Saved entries:
____

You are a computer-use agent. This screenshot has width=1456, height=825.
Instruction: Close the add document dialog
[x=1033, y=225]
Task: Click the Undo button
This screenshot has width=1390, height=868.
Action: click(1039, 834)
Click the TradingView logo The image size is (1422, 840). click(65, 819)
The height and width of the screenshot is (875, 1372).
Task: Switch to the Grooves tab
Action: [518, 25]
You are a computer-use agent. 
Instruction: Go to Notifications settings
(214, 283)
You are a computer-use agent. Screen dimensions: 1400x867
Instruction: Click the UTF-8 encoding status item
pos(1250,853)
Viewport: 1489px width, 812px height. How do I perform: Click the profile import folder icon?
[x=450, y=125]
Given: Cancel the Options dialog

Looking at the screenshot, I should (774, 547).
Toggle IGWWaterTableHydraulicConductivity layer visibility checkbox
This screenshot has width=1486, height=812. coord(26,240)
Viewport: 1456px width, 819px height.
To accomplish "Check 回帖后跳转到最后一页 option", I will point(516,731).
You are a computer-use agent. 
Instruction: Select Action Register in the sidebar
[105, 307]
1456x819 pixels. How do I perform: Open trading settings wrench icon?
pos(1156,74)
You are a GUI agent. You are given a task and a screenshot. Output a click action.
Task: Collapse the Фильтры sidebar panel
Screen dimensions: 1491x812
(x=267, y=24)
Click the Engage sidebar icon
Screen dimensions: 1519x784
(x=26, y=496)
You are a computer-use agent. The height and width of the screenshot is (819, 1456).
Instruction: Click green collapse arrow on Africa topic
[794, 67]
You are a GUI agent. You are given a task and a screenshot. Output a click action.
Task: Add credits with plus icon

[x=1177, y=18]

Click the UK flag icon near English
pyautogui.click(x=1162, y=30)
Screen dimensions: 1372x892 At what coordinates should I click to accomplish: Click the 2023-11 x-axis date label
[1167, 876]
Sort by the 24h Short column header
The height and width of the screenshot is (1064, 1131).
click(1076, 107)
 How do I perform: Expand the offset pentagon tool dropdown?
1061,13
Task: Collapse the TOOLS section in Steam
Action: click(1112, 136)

____

* What to work on
The entries above should be set down again exactly as they appear.

* Response box
You are a computer-use agent. This screenshot has width=1456, height=825.
Instruction: Close the add document dialog
[x=1033, y=225]
Task: Click the Undo button
This screenshot has width=1390, height=868.
Action: click(1039, 834)
Click the TradingView logo The image size is (1422, 840). click(65, 819)
The height and width of the screenshot is (875, 1372).
Task: Switch to the Grooves tab
Action: [518, 25]
You are a computer-use agent. 
Instruction: Go to Notifications settings
(214, 283)
You are a computer-use agent. Screen dimensions: 1400x867
Instruction: Click the UTF-8 encoding status item
pos(1250,853)
Viewport: 1489px width, 812px height. How do I perform: Click the profile import folder icon?
[x=450, y=125]
Given: Cancel the Options dialog

Looking at the screenshot, I should (774, 547).
Toggle IGWWaterTableHydraulicConductivity layer visibility checkbox
This screenshot has width=1486, height=812. coord(26,240)
Viewport: 1456px width, 819px height.
To accomplish "Check 回帖后跳转到最后一页 option", I will point(516,731).
You are a computer-use agent. 
Instruction: Select Action Register in the sidebar
[105, 307]
1456x819 pixels. How do I perform: Open trading settings wrench icon?
pos(1156,74)
You are a GUI agent. You are given a task and a screenshot. Output a click action.
Task: Collapse the Фильтры sidebar panel
Screen dimensions: 1491x812
(x=267, y=24)
Click the Engage sidebar icon
Screen dimensions: 1519x784
(x=26, y=496)
You are a computer-use agent. The height and width of the screenshot is (819, 1456).
Instruction: Click green collapse arrow on Africa topic
[794, 67]
You are a GUI agent. You are given a task and a screenshot. Output a click action.
Task: Add credits with plus icon

[x=1177, y=18]

Click the UK flag icon near English
pyautogui.click(x=1162, y=30)
Screen dimensions: 1372x892 At what coordinates should I click to accomplish: Click the 2023-11 x-axis date label
[1167, 876]
Sort by the 24h Short column header
The height and width of the screenshot is (1064, 1131).
click(1076, 107)
 How do I perform: Expand the offset pentagon tool dropdown?
1061,13
Task: Collapse the TOOLS section in Steam
Action: click(1112, 136)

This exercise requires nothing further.